### Trecho do texto

--------

O sistema normativo brasileiro assegura, ao Advogado regularmente constituído pelo indiciado (ou por aquele submetido a atos de persecução estatal), o direito de pleno acesso aos autos de persecução penal, mesmo que sujeita, em juízo ou fora dele, a regime de sigilo (necessariamente excepcional), limitando-se, no entanto, tal prerrogativa jurídica, às provas já produzidas e formalmente incorporadas ao procedimento investigatório, excluídas, conseqüentemente, as informações e providências investigatórias ainda em curso de execução e, por isso mesmo, não documentadas no próprio inquérito ou processo judicial. Precedentes. Doutrina.

DECISÃO: Trata-se de “habeas corpus”, com pedido de medida liminar, impetrado contra decisão emanada de eminente Ministra de Tribunal Superior da União, que, em sede de processo idêntico ainda em curso no Superior Tribunal de Justiça (HC 99.402/DF), denegou medida liminar que lhe havia sido requerida em favor do ora paciente.

Presente tal contexto, impende verificar, desde logo, se a situação processual versada nestes autos, justifica, ou não, o afastamento, sempre excepcional, da Súmula 691/STF.

Como se sabe, o Supremo Tribunal Federal, ainda que em caráter extraordinário, tem admitido o afastamento, “hic et nunc”, da Súmula 691/STF, em hipóteses nas quais a decisão questionada divirja da jurisprudência predominante nesta Corte ou, então, veicule situações configuradoras de abuso de poder ou de manifesta ilegalidade (HC 85.185/SP, Rel. Min. CEZAR PELUSO – HC 86.634-MC/RJ, Rel. Min. CELSO DE MELLO – HC 86.864-MC/SP, Rel. Min. CARLOS VELLOSO – HC 87.468/SP, Rel. Min. CEZAR PELUSO – HC 89.025-MC-AgR/SP, Rel. Min. JOAQUIM BARBOSA – HC 90.112-MC/PR, Rel. Min. CEZAR PELUSO, v.g.).

--------

### Listagem fornecida

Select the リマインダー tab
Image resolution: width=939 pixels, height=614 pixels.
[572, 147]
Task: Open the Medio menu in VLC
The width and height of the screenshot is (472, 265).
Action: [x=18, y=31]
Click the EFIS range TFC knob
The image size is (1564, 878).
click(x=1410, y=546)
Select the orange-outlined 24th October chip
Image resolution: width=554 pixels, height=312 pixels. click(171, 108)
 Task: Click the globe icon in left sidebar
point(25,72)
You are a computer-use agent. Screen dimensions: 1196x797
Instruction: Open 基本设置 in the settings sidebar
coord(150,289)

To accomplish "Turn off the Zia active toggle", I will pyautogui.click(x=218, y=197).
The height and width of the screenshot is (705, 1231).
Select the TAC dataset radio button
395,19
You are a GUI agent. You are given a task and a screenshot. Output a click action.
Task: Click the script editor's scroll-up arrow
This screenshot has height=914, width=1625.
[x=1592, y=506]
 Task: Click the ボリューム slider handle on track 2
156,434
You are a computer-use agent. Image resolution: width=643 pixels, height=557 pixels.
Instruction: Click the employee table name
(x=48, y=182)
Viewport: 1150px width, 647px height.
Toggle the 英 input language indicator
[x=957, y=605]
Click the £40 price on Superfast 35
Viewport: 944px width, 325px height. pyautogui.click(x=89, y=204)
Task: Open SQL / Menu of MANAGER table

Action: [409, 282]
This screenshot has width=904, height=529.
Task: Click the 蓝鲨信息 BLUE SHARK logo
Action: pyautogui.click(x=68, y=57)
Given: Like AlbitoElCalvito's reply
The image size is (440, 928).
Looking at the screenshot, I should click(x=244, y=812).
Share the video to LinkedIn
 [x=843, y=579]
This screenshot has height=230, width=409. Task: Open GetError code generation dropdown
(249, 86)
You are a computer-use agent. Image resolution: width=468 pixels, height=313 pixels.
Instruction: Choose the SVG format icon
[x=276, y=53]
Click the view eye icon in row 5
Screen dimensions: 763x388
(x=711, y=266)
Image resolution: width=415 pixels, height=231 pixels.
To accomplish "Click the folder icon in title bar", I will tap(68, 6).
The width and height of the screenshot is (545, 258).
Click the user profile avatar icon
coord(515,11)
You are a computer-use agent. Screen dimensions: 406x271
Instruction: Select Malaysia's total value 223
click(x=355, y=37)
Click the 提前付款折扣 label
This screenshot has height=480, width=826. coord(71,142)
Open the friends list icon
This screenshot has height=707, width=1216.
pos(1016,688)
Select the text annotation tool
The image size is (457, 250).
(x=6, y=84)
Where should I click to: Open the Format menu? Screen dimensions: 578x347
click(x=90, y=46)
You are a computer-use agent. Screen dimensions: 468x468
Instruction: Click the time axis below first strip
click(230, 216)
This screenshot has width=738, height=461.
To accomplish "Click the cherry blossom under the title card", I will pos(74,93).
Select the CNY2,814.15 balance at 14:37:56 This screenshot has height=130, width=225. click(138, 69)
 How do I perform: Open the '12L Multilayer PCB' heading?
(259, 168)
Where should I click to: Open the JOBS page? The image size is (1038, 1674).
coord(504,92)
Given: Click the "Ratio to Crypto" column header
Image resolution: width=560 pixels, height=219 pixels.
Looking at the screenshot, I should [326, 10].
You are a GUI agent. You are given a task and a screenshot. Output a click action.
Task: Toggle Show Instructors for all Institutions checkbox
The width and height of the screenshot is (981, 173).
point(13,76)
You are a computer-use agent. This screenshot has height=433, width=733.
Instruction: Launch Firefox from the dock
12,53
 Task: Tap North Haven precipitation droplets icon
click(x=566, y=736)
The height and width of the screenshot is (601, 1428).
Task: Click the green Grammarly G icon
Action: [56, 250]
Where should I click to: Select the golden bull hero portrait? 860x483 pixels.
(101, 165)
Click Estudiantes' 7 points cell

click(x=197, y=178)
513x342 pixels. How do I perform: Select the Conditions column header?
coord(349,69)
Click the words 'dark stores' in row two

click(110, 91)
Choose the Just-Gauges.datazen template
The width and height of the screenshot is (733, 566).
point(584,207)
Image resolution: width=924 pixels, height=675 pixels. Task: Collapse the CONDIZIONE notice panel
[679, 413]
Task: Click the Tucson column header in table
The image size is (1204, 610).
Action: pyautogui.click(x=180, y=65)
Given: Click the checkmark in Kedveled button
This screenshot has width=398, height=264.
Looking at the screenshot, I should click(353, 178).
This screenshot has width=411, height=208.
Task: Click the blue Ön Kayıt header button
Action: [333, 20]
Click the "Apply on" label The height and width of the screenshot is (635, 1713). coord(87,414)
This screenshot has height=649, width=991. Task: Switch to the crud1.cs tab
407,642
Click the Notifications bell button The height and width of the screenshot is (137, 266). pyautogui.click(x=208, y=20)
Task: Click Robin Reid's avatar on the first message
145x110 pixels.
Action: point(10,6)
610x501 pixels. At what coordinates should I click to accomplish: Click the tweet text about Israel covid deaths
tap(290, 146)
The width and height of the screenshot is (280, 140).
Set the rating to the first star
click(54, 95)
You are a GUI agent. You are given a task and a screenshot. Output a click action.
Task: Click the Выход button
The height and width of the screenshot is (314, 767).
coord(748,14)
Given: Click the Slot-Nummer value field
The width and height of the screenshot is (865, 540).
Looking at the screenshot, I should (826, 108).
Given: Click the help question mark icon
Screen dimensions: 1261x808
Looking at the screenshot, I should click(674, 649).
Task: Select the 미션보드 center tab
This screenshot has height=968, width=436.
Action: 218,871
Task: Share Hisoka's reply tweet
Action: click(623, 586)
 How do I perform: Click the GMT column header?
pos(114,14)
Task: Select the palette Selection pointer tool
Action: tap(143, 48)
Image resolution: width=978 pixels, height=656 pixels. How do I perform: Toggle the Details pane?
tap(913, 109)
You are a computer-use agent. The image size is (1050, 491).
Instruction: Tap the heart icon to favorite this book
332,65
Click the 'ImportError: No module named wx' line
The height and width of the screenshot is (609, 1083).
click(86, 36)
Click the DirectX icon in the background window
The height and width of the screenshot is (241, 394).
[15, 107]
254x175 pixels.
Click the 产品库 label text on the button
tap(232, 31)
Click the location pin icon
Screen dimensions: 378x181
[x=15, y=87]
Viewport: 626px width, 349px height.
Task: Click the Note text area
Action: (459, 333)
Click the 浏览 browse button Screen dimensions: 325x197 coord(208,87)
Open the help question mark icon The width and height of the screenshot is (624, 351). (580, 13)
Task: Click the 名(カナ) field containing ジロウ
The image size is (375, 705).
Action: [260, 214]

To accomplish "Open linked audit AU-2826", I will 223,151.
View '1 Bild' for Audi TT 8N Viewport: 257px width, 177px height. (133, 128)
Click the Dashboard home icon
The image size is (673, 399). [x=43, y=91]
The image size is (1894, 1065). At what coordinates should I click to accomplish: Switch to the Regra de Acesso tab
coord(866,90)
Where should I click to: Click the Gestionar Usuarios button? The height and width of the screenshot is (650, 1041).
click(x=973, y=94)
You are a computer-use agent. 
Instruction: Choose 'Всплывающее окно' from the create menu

--------

### Diretrizes
A. Indique se cada afirmação a seguir está de acordo com o texto sobre o acesso do advogado aos autos de persecução penal, respondendo sim ou não e transcrevendo literalmente as palavras do texto que decidem a questão: (i) o direito de acesso do advogado alcança também as providências investigatórias ainda em curso de execução; (ii) o pedido de medida liminar no processo em curso no Superior Tribunal de Justiça foi denegado; (iii) o Supremo Tribunal Federal admite o afastamento da Súmula 691/STF em caráter extraordinário.
B. Dê prosseguimento ao texto sobre o acesso do advogado aos autos de persecução penal, a partir do ponto em que ele termina.
A listagem não guarda relação com o texto sobre o acesso do advogado aos autos de persecução penal.

### Respostas às tarefas
A.
(i) Não: “excluídas, conseqüentemente, as informações e providências investigatórias ainda em curso de execução”.
(ii) Sim: “denegou medida liminar que lhe havia sido requerida”.
(iii) Sim: “ainda que em caráter extraordinário, tem admitido o afastamento, “hic et nunc”, da Súmula 691/STF”.

B.
Parece-me que a situação exposta nesta impetração ajusta-se às hipóteses que autorizam a superação do obstáculo representado pela Súmula 691/STF. Passo, em conseqüência, a examinar a postulação cautelar ora deduzida nesta sede processual.

O caso ora em exame põe em evidência, uma vez mais, situação impregnada de alto relevo jurídico-constitucional, consideradas as graves implicações que o regime de sigilo – necessariamente excepcional – impõe ao exercício, em plenitude, do direito de defesa e à prática, pelo Advogado, das prerrogativas profissionais que lhe são inerentes (Lei nº 8.906/94, art. 7º, incisos XIII e XIV).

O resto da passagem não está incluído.